D.D. : on a abordé ce pitch avec un esprit guerrier et conquérant, on a regardé devant, on a vu l’opportunité de gagner l’une des plus grandes marques françaises plus que le risque de perdre celles qu’on gérait déjà. Le travail à produire était colossal, mais on a avancé de manière très structurée, avec une équipe newbiz/planning dédiée et survoltée, des experts du groupe Havas en renfort, beaucoup de générosité et une confiance absolue dans le talent des créatifs et des DC pour répondre aux différents briefs. Au total, c’est environ 25 personnes qui sont intervenues sur le sujet. De mon côté j’ai vécu ces deux mois comme un sportif de haut niveau, toute mon énergie, tout mon temps, étaient tendus vers cet objectif. On voulait gagner, et cette victoire est celle du collectif.

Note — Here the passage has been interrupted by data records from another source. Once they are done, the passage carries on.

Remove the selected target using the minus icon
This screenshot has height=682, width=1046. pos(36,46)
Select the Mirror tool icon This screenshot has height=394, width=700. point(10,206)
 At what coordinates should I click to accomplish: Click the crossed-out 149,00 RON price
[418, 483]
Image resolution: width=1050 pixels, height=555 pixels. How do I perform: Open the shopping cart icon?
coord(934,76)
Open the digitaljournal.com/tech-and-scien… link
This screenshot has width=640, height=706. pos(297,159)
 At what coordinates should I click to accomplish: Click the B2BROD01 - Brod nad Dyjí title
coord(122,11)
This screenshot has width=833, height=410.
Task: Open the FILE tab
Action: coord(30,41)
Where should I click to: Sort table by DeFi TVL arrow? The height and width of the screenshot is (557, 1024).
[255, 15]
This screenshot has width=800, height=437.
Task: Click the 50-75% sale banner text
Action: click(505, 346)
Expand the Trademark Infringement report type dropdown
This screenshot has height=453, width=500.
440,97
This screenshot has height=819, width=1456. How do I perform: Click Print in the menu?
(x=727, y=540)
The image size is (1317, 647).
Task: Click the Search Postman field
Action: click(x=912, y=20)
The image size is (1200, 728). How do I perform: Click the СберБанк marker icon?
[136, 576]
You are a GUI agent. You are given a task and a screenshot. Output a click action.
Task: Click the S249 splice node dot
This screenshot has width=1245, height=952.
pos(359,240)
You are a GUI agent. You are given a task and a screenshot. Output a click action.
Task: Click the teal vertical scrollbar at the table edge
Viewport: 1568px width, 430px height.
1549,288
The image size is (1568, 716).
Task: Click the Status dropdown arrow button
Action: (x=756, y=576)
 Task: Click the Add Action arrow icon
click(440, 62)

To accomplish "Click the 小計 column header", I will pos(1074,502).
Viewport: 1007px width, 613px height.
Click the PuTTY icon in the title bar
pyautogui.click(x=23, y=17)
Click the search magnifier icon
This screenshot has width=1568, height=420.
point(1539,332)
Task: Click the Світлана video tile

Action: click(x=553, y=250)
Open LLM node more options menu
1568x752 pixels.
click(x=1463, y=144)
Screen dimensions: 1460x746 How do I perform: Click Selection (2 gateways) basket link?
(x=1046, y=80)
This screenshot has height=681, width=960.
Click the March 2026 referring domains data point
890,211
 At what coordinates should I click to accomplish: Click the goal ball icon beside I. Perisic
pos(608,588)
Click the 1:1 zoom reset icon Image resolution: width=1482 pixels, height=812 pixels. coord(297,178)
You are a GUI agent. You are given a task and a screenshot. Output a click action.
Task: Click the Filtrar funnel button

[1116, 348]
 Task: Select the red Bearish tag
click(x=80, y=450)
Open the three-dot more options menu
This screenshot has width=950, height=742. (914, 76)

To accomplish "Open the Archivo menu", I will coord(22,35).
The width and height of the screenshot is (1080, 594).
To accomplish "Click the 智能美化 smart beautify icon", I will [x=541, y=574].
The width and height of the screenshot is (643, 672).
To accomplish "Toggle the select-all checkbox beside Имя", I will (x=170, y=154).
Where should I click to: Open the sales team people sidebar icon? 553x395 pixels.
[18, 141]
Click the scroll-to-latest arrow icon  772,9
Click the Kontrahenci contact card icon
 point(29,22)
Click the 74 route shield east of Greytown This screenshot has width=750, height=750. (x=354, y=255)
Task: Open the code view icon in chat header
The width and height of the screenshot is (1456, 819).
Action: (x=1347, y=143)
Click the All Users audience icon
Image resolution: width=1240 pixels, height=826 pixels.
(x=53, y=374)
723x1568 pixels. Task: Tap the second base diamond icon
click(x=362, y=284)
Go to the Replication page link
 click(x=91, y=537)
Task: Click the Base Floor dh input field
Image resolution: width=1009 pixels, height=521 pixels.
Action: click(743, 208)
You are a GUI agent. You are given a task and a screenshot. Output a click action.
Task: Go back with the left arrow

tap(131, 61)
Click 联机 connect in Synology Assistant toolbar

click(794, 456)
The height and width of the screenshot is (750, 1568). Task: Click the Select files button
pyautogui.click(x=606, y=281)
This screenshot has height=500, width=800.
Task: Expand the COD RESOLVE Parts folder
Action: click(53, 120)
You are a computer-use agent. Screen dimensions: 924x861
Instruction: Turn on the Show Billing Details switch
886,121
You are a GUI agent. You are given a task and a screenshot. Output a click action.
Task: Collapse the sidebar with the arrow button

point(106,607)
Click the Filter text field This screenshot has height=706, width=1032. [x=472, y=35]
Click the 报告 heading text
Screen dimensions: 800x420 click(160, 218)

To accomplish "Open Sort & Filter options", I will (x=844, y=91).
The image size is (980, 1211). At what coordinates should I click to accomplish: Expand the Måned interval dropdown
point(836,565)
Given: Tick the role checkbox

IN. : que diriez-vous des rapports annonceurs agence. Ont-ils changé? Votre accompagnement est-il différent?
D.D. : J’ai l’impression que les annonceurs cherchent plus que jamais des partenaires au quotidien, de l’écoute, de l’agilité, des réponses à leurs questions et des solutions pragmatiques. On est moins dans le show et le blabla, davantage dans la transparence et dans l’action.
IN. : on parle beaucoup de RSE, de quête de sens, de bienveillance, diriez-vous que Rosa Paris n’a pas attendu que ces mots soient de rigueur? Et si oui comment l’expliquez-vous?
D.D. : l’agence est fondée depuis sa création sur des valeurs de respect et de bienveillance, simplement parce les personnes qui la dirigent sont comme ça et qu’ils donnent le ton. On est humains donc pas toujours parfaits, mais on ne laisse jamais passer un mauvais comportement. C’est aussi pourquoi on apporte beaucoup de soin au recrutement, à l’état d’esprit des gens qui rejoignent Rosa. On est une famille de gens positifs, généreux et engagés, on veut le rester.
En résumé
C’est fin juillet que Rosa Paris remporte le volet SNCF Voyageurs après une compétition acharnée qui réunissait une douzaine d’agences du marché. C’est là qu’INfluencia a voulu en savoir plus sur Delphine Drutel, DG discrète de Rosa Paris, meneuse du budget ! Une jeune femme originale, grande bosseuse, au profil atypique qui a failli devenir comédienne pour finir par être conquise par la pub.